By keeping Postgres compatibility as our guiding constraint, we’ve been able to build a lot of functionality on top of just a few simple abstractions. The result is something akin to a magic Postgres database – you can connect dozens of live sources to it using FDW plugins, or you can ingest from hundreds of data sources using Airbyte connectors, ultimately storing the data as immutable Splitgraph images in object storage. But as far as your standard Postgres client is concerned, you’re just connected to a normal database with 40k tables on it.
As for the wire protocol, our implementation is heavily reliant on (a forked version of) PgBouncer. Basically, a query arrives, we parse it for references to tables (which look like Docker image tags), and the proxy layer performs whatever orchestration is necessary to satisfy the query. That could mean instantiating a foreign server to a saved connection, loading some data from object storage, or even lazily loading only the requisite data (we call this “layered querying” since it’s implemented similarly to AUFS). In the future, it could also mean delegating the query to a more specialized engine like Presto.
Point is, by keeping the frontend intact, we’re able to retain compatibility with all Postgres clients, but we’re free to implement the backend in more scalable or domain-specific ways.
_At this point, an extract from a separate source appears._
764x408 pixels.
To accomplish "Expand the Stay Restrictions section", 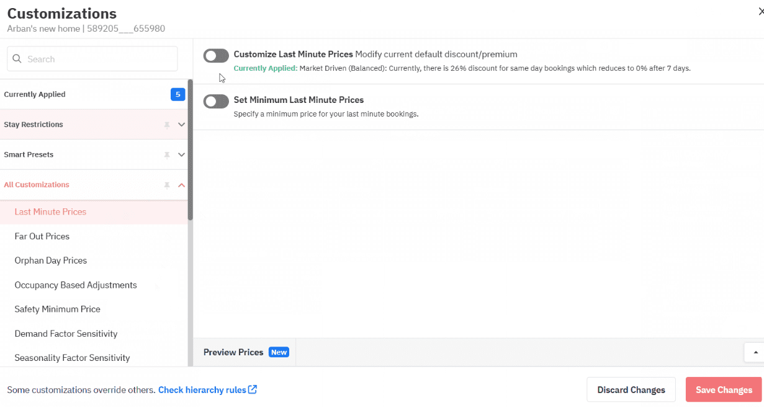I will pos(181,124).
For example, we’re able to horizontally scale our query capacity by simply adding more “cache nodes” that perform the layered querying.
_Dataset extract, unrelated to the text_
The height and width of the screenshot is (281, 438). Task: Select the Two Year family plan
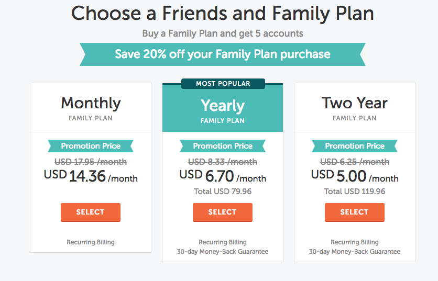click(354, 212)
We are definitely all-in on the Postgres wire protocol, and all the ecosystem compatibility that comes along with it. You can read our blog for more in-depth discussions of this, but I don’t want to spam too many links here. :)
Postgres wire compatibility does not imply Postgres compatibility.
I recently got bit by this, I wanted to convert a mail address database from MySQL Galera to CockroachDB, because CockroachDB was just a bit easier to deal with.
Unfortunately, Cockroach only support UTF-8, and Postgres only supports LATIN1 for the database (compiled into code). I believe that there are reasons for both sides to make this choice, unfortunately it turned what I hoped would be a slam dunk into a round peg in a square hole.
- YugabyteDB is currently on Postgres 11.2 with plans to keep upgrading.
- Cockroach is not pinned to any Postgres version so its compatibility is reliant on their implementation. Not a bad thing, just different than YB.
- Like you said Timescale is in lockstep with latest Postgres (14 at the time of this comment) https://blog.timescale.com/blog/massive-scale-for-time-serie...
- Materialize is not really focused on scaling because that is not really what it is for, https://materialize.com/blog-roadmap/
- I might consider moving Spanner to the Somewhat compatible category. Lack of stored procedures and triggers makes it not a drop in replacement for those moving from Oracle/MS SQL https://cloud.google.com/spanner/docs/reference/postgresql/o...
- For native Postgres scaling strategies, we could call attention to Crunchy Data or Percona
Very nice to lay this out and I pretty much agree with the labels and categories on here. I would be you will get some people reaching out since Postgres compatibility is something these vendors compete on.